● **WHAT IS NEEDED**
Working from the entries that follow, retype each one without any alteration.

——————

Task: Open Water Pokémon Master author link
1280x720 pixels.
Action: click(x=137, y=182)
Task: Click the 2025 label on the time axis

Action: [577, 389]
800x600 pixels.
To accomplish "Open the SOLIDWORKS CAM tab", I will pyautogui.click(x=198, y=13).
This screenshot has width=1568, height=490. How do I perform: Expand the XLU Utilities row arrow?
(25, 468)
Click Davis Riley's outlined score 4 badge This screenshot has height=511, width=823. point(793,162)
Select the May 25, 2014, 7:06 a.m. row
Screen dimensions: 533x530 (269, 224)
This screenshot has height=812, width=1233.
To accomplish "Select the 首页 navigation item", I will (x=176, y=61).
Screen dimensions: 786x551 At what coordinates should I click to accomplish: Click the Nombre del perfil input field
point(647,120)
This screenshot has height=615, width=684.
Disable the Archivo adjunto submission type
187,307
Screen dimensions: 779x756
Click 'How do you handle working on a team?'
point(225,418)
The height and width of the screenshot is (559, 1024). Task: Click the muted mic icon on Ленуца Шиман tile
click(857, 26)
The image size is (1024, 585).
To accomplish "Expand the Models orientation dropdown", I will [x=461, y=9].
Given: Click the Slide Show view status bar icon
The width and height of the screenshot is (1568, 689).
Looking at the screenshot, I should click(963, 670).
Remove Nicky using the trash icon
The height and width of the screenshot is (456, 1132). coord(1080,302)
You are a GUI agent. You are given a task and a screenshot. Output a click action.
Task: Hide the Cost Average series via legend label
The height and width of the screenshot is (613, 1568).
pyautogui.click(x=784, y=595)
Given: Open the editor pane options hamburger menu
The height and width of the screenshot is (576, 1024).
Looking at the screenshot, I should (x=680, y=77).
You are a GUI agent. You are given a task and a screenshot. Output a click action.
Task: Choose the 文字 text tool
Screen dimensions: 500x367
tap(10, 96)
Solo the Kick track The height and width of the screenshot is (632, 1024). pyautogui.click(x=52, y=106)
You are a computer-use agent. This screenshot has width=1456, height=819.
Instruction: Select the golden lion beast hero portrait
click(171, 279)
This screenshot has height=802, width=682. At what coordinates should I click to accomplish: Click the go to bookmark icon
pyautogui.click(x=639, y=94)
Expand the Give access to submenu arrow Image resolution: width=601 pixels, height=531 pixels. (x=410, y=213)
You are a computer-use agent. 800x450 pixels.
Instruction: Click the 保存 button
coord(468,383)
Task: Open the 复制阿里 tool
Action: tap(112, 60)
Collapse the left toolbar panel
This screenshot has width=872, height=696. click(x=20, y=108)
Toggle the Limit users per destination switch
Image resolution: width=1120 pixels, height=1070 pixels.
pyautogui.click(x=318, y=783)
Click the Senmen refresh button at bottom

——————

● **RESPONSE TO THE EXERCISE**
Task: Open Water Pokémon Master author link
1280x720 pixels.
Action: click(x=137, y=182)
Task: Click the 2025 label on the time axis

Action: [577, 389]
800x600 pixels.
To accomplish "Open the SOLIDWORKS CAM tab", I will pyautogui.click(x=198, y=13).
This screenshot has width=1568, height=490. How do I perform: Expand the XLU Utilities row arrow?
(25, 468)
Click Davis Riley's outlined score 4 badge This screenshot has height=511, width=823. point(793,162)
Select the May 25, 2014, 7:06 a.m. row
Screen dimensions: 533x530 (269, 224)
This screenshot has height=812, width=1233.
To accomplish "Select the 首页 navigation item", I will (x=176, y=61).
Screen dimensions: 786x551 At what coordinates should I click to accomplish: Click the Nombre del perfil input field
point(647,120)
This screenshot has height=615, width=684.
Disable the Archivo adjunto submission type
187,307
Screen dimensions: 779x756
Click 'How do you handle working on a team?'
point(225,418)
The height and width of the screenshot is (559, 1024). Task: Click the muted mic icon on Ленуца Шиман tile
click(857, 26)
The image size is (1024, 585).
To accomplish "Expand the Models orientation dropdown", I will [x=461, y=9].
Given: Click the Slide Show view status bar icon
The width and height of the screenshot is (1568, 689).
Looking at the screenshot, I should click(963, 670).
Remove Nicky using the trash icon
The height and width of the screenshot is (456, 1132). coord(1080,302)
You are a GUI agent. You are given a task and a screenshot. Output a click action.
Task: Hide the Cost Average series via legend label
The height and width of the screenshot is (613, 1568).
pyautogui.click(x=784, y=595)
Given: Open the editor pane options hamburger menu
The height and width of the screenshot is (576, 1024).
Looking at the screenshot, I should (x=680, y=77).
You are a GUI agent. You are given a task and a screenshot. Output a click action.
Task: Choose the 文字 text tool
Screen dimensions: 500x367
tap(10, 96)
Solo the Kick track The height and width of the screenshot is (632, 1024). pyautogui.click(x=52, y=106)
You are a computer-use agent. This screenshot has width=1456, height=819.
Instruction: Select the golden lion beast hero portrait
click(171, 279)
This screenshot has height=802, width=682. At what coordinates should I click to accomplish: Click the go to bookmark icon
pyautogui.click(x=639, y=94)
Expand the Give access to submenu arrow Image resolution: width=601 pixels, height=531 pixels. (x=410, y=213)
You are a computer-use agent. 800x450 pixels.
Instruction: Click the 保存 button
coord(468,383)
Task: Open the 复制阿里 tool
Action: tap(112, 60)
Collapse the left toolbar panel
This screenshot has width=872, height=696. click(x=20, y=108)
Toggle the Limit users per destination switch
Image resolution: width=1120 pixels, height=1070 pixels.
pyautogui.click(x=318, y=783)
Click the Senmen refresh button at bottom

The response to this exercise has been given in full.